> _Given instruction_
Rewrite the stretch from "Image resolution: width=2576 pixels, height=728 pixels. What" through "build complete is", putting "Find an element on the screen" wherever "Locate an element on the screen" appears and leaving everything else unchanged.

(Items stored from a collection)
* * * * * * * * *

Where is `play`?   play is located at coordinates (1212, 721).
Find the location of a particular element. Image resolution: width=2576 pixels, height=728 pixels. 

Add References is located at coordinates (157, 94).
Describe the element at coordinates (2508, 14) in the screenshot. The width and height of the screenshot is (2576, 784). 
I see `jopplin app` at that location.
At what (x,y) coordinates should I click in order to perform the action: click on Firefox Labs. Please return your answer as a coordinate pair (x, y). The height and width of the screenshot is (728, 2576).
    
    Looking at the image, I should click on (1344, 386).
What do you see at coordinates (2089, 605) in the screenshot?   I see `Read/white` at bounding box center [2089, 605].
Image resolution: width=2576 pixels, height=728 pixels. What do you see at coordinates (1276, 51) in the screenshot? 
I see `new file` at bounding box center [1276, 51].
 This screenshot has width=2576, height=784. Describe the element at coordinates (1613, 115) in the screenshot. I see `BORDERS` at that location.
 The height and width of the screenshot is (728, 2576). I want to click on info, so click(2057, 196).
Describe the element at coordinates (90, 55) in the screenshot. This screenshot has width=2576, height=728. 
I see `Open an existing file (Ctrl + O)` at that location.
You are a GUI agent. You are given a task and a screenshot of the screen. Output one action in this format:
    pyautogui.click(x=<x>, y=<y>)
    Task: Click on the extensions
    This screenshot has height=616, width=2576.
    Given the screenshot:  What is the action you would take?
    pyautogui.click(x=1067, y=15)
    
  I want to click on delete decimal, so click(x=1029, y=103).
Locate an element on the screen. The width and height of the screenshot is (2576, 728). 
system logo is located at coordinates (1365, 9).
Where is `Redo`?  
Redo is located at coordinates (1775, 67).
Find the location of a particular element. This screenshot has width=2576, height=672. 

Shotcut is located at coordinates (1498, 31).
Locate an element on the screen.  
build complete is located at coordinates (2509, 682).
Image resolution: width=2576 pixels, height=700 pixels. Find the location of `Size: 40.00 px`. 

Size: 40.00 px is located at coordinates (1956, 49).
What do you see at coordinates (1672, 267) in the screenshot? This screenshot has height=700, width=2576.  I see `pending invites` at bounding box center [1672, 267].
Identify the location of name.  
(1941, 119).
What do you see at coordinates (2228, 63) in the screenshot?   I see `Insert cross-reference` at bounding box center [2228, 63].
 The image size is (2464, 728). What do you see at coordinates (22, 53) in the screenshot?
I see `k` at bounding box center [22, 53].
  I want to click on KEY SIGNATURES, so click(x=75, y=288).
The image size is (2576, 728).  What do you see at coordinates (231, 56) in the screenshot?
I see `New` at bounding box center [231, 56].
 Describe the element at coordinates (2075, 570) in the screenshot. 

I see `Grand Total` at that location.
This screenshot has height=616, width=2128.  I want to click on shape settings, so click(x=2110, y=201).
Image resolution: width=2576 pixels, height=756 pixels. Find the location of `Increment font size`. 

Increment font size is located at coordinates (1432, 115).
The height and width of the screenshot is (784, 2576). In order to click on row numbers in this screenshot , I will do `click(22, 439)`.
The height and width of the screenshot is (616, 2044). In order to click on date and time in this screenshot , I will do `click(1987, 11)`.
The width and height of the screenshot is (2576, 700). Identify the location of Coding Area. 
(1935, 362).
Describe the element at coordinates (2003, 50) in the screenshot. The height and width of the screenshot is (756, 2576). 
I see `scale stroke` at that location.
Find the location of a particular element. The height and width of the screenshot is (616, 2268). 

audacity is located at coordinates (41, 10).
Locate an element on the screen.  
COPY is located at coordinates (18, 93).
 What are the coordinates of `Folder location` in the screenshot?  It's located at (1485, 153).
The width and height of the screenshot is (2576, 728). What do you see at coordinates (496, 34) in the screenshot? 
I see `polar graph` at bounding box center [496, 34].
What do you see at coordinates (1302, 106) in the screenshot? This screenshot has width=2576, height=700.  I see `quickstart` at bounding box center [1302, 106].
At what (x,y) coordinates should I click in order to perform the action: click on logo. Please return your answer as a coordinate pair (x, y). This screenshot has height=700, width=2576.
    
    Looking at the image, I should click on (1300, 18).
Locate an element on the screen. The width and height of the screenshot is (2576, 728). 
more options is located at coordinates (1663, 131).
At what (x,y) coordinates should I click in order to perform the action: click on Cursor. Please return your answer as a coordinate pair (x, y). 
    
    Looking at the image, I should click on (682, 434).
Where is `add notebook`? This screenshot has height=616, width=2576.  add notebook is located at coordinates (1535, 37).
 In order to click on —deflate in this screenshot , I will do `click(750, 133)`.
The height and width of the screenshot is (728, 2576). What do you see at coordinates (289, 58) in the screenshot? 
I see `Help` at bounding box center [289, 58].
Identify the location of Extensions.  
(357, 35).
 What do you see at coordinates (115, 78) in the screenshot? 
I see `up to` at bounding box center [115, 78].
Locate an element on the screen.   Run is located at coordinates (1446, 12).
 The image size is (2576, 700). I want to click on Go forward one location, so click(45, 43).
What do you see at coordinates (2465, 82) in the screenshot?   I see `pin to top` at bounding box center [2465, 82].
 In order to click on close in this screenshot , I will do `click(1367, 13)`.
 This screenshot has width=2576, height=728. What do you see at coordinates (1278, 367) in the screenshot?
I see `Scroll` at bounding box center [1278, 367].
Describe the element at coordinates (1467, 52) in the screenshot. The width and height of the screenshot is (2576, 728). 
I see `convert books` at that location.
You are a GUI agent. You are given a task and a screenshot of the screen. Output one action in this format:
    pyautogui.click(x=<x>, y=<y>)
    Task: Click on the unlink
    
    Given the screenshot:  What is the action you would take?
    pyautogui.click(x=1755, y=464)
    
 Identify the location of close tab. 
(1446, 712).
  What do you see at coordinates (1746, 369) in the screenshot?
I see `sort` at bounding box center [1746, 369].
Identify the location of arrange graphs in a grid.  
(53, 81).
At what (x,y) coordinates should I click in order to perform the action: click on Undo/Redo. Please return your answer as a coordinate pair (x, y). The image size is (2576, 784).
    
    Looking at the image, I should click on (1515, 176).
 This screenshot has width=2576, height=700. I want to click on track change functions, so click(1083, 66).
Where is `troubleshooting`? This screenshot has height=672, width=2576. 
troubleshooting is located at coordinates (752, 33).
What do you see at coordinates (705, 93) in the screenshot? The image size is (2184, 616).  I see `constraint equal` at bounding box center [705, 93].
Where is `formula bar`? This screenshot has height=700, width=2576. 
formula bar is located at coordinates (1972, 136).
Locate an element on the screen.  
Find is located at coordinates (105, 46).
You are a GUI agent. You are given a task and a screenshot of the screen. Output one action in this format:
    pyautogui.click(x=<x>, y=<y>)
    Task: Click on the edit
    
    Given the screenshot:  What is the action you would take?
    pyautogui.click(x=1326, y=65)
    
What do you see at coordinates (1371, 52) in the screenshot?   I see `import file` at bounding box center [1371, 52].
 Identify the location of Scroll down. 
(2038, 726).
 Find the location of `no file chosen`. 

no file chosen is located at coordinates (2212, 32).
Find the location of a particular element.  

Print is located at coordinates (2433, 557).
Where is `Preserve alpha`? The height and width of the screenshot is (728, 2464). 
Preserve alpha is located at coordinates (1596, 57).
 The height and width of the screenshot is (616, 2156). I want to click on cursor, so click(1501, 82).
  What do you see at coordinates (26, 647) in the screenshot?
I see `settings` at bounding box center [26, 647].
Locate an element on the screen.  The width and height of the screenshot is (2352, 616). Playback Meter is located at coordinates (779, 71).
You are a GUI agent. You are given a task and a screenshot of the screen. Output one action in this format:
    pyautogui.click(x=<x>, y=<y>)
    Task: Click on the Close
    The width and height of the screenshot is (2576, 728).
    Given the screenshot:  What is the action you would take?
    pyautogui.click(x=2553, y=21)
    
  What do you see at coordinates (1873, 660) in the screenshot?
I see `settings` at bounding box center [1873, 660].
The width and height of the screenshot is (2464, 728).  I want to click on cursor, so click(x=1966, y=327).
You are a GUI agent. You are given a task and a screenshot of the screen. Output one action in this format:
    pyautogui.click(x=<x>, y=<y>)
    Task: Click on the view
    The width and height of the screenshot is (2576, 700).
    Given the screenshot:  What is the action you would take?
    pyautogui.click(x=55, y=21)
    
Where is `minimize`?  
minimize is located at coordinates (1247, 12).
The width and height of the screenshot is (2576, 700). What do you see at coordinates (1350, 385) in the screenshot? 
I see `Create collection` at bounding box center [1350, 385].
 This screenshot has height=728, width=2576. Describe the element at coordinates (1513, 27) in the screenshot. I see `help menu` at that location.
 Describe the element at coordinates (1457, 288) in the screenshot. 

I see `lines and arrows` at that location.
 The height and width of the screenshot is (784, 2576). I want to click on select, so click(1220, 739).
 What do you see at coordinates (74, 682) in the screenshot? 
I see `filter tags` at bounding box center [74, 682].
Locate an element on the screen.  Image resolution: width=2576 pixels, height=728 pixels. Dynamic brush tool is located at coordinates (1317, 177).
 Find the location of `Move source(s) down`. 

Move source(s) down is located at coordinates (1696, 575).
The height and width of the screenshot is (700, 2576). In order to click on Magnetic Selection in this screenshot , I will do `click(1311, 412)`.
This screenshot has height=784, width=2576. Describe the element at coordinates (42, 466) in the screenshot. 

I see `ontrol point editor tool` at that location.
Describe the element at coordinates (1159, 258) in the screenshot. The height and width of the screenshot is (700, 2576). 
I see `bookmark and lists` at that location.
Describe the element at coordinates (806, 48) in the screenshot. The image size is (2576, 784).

* * * * * * * * *

> _Answer below_
Image resolution: width=2576 pixels, height=728 pixels. What do you see at coordinates (1276, 51) in the screenshot? 
I see `new file` at bounding box center [1276, 51].
 This screenshot has width=2576, height=784. Describe the element at coordinates (1613, 115) in the screenshot. I see `BORDERS` at that location.
 The height and width of the screenshot is (728, 2576). I want to click on info, so click(2057, 196).
Describe the element at coordinates (90, 55) in the screenshot. This screenshot has width=2576, height=728. 
I see `Open an existing file (Ctrl + O)` at that location.
You are a GUI agent. You are given a task and a screenshot of the screen. Output one action in this format:
    pyautogui.click(x=<x>, y=<y>)
    Task: Click on the extensions
    This screenshot has height=616, width=2576.
    Given the screenshot:  What is the action you would take?
    pyautogui.click(x=1067, y=15)
    
  I want to click on delete decimal, so click(x=1029, y=103).
Find an element on the screen. The width and height of the screenshot is (2576, 728). 
system logo is located at coordinates (1365, 9).
Where is `Redo`?  
Redo is located at coordinates (1775, 67).
Find the location of a particular element. This screenshot has width=2576, height=672. 

Shotcut is located at coordinates (1498, 31).
Find an element on the screen.  
build complete is located at coordinates (2509, 682).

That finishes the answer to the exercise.